It's safe to assume that no one asked for her autograph.

Schultz, on the other hand, is what qualifies in Ohio as a literary star. Last year, her PD column broke the paper's 50-year Pulitzer drought, winning the prize for commentary. That landed her a book deal and launched her on a nationwide tour that included an appearance on the Today show.

But it's really Schultz's voice that makes her incompatible with her new role: She loves to shoot off her mouth. Before she took a leave from The PD to campaign, her columns, pungently feminist and unabashedly liberal, attracted some of the paper's most virulent responses. Letters that dubbed her a "liberal puke" and "Hilbeast" made the paper. Others -- the ones calling her "bitch," "diesel dyke," and "schizophrenic" -- didn't. But Schultz kept firing away ["Liberal Pukes Like You," September 24, 2003].

Which is why, at first, she wanted no part of being a professional wife. "I was the holdout," she says. Even after it became clear that DeWine was vulnerable, Schultz wouldn't give Brown the green light to run. She worried about her career as well as her marriage, which was less than two years old.

She also knew that she'd have to put the firebrand act on hold and temporarily submit to a life designed by pollsters, focus groups, and consultants -- people journalists know to distrust.

But her husband's party -- her dad's party, her party -- needed Brown. So she quit her column and took to the road, even though it meant regularly being introduced as the congressman's wife.

Of course, Schultz is an attraction herself, an auxiliary weapon not every campaign has in its armory. "She can speak out for Sherrod," says Jeanne Pease, whose late husband, Don, preceded Brown as Lorain's congressman. "I never spoke."

But early on, Schultz found that she wasn't saying much at all.
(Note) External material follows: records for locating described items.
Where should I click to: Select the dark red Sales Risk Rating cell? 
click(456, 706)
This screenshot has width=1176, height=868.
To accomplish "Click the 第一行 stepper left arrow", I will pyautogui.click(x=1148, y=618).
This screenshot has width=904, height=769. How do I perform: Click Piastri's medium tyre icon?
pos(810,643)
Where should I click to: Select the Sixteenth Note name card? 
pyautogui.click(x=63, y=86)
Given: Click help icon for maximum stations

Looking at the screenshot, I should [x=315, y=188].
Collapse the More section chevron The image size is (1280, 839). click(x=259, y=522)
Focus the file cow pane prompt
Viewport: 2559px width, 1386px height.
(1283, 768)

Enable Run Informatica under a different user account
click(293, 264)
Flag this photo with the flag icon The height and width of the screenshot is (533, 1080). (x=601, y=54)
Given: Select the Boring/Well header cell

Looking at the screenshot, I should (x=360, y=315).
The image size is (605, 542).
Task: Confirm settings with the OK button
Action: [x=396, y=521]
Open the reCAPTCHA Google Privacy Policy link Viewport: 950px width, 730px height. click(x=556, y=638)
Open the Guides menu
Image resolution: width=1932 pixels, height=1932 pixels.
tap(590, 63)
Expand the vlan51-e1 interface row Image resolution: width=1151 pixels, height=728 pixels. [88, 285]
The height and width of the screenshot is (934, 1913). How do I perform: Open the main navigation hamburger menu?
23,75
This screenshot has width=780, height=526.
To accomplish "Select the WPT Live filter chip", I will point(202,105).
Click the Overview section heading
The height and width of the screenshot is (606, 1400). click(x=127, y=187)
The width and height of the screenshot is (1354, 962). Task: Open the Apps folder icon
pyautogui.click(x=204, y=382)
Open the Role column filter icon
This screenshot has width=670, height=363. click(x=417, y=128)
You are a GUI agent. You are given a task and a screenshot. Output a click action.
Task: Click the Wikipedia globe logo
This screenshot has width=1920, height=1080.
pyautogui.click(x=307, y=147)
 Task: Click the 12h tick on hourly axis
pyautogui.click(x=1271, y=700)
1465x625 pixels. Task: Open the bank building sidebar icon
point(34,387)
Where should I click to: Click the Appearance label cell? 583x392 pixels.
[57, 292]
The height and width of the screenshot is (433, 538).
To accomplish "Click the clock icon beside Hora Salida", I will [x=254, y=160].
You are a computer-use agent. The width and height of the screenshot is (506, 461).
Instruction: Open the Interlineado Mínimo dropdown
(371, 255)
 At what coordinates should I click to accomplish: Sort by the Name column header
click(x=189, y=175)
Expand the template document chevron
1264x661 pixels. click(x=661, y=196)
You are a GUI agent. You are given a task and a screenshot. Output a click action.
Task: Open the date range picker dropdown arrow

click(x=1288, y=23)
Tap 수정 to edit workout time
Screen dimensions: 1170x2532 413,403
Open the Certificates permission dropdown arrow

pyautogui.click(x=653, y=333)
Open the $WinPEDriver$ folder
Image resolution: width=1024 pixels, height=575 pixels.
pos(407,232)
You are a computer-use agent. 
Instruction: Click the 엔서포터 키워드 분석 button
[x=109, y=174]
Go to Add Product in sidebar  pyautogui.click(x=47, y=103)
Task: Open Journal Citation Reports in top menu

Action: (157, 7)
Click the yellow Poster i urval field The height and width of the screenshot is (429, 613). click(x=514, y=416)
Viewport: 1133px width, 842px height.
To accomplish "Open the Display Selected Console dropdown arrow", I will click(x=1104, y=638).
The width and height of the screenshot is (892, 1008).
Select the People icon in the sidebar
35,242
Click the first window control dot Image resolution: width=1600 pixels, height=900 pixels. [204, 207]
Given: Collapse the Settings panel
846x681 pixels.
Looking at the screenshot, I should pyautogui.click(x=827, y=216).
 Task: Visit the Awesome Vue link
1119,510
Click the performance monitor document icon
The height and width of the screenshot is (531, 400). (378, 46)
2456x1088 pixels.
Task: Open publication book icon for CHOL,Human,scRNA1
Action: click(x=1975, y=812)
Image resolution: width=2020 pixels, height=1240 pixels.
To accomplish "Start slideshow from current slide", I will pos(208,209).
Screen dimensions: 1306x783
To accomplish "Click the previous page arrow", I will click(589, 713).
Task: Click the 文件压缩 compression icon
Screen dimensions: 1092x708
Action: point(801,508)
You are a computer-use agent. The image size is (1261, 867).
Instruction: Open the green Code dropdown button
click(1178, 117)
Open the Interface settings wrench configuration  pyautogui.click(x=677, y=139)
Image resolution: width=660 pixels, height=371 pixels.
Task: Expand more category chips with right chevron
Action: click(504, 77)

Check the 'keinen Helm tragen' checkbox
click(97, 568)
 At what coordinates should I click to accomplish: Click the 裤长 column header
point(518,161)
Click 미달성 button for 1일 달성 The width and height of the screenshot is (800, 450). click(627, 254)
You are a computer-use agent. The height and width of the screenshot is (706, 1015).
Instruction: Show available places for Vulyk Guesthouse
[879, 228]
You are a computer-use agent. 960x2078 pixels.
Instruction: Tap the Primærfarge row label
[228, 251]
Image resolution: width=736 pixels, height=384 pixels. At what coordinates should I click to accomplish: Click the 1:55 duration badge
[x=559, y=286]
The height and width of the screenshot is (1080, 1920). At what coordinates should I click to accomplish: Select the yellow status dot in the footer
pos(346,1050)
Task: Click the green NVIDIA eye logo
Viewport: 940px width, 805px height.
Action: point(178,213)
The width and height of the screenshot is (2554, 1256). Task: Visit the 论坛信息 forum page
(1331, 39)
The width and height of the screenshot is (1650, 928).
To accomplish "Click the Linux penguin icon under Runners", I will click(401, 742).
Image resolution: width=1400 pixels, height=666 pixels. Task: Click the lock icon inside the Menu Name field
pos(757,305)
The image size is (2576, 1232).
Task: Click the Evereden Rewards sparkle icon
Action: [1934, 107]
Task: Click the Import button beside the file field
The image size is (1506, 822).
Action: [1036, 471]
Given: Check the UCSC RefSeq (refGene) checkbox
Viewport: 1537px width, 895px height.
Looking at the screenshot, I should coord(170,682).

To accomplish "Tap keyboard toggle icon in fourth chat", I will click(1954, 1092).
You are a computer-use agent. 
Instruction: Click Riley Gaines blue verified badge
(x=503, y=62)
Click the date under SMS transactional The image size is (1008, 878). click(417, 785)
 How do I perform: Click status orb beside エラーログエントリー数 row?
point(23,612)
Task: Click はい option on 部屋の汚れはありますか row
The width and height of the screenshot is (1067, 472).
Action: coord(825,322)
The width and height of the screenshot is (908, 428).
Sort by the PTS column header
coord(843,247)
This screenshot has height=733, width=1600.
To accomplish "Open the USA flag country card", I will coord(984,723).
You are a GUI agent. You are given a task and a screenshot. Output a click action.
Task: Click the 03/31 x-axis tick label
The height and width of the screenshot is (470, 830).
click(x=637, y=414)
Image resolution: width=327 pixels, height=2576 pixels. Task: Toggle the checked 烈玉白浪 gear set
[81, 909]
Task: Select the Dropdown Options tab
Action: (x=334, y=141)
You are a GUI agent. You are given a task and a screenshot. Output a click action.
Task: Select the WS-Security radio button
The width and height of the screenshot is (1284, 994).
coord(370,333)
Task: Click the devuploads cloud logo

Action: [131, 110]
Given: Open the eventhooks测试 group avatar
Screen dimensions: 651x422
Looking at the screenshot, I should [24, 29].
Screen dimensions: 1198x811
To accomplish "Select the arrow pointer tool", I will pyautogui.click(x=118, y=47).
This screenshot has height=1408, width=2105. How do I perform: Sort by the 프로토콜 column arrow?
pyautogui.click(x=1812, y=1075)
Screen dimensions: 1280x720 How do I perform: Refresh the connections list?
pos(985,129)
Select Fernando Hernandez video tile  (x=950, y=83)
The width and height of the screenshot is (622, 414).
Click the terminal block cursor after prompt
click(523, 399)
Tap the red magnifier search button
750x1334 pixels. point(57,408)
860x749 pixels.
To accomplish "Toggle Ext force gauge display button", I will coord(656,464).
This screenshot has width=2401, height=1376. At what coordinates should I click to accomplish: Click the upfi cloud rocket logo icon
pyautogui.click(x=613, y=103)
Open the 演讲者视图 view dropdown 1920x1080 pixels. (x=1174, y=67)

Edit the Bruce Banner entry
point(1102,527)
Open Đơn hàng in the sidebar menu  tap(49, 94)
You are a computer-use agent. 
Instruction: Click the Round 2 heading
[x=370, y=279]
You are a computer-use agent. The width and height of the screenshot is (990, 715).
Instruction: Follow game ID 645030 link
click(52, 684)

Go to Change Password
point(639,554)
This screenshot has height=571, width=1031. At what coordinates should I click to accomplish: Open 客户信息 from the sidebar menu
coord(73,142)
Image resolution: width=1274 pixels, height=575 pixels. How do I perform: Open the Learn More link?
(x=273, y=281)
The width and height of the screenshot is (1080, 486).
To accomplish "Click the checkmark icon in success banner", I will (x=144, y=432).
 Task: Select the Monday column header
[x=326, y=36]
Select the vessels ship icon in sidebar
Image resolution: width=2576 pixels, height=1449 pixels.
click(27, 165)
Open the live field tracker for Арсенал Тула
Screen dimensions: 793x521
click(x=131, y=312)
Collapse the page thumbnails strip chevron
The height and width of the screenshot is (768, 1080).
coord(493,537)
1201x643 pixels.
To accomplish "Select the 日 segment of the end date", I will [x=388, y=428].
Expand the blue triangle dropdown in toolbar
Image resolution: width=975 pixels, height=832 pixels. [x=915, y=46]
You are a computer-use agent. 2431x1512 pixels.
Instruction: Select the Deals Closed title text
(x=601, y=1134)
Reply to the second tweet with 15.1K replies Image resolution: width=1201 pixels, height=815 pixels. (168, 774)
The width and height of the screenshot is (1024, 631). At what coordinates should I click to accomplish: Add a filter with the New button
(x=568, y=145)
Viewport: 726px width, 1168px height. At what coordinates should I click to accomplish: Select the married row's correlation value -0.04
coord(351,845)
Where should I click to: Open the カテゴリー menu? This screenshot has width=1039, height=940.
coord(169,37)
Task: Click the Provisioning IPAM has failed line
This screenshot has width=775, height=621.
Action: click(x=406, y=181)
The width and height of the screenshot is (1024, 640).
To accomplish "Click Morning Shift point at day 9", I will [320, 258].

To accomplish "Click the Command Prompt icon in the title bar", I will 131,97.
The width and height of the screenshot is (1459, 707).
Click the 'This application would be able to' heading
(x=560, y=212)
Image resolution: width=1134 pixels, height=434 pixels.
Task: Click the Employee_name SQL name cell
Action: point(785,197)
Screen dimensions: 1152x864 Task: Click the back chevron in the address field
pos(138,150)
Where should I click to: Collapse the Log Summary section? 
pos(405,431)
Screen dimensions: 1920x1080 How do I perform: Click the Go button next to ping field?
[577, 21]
She'd abandoned her time-tested approach -- winging it and cracking jokes -- for talking points about health coverage and manufacturing jobs. "I was boring myself," she says. Then, somewhere in southern Ohio, she put down her notes and told a story about her parents. "People don't want to hear statistics," she says. "They want to be surprised."

Still, it was a new role. At an August stop in Coshocton, Schultz spoke to a group of Democratic women. My husband will raise the minimum wage, she told them. My husband will fight for jobs. My husband will make getting prescription drugs easier.

"It's kind of weird," she says. "I've gone from being paid to give my opinion to giving my husband's opinion all the time."

So her own thoughts fill up notebook after notebook, which will eventually make their appearance in her next book, tentatively titled And His Lovely Wife.

But for now, Schultz spends much of her time standing by, making sure that Brown's shirts are starched, his lunch packed.

At St. John's, she sits on a folding chair as Brown greets a crowd of Democratic loyalists. As Tom Petty's "I Won't Back Down" blares, he steps onto a chair and waves to the crowd, which erupts in desperate, hopeful applause. He motions to his wife to stand. But she shakes her head. It's his show, she often tells herself.

Brown closes his speech by promising a November trifecta: a Democrat in the governor's office, a Democrat in the Senate, and Schultz's column back in The PD. Schultz met recently with editor Doug Clifton. He wants her back. And she wants to be back -- even if, on the morning of this very event, her own paper endorsed Mike DeWine.

The third leg of Brown's trifecta -- the reappearance of Schultz's byline -- earns the loudest cheer. Maybe it's because they miss her column. Maybe there's just something cool about a guy -- in the biggest fight of his political life -- using the seminal moment of his speech to plug his wife.

Schultz rises briefly at her man's behest, then quickly sits down. She sturdies his chair, then notices his pant leg has bunched up above his shoe. She pulls it down and pats it flat.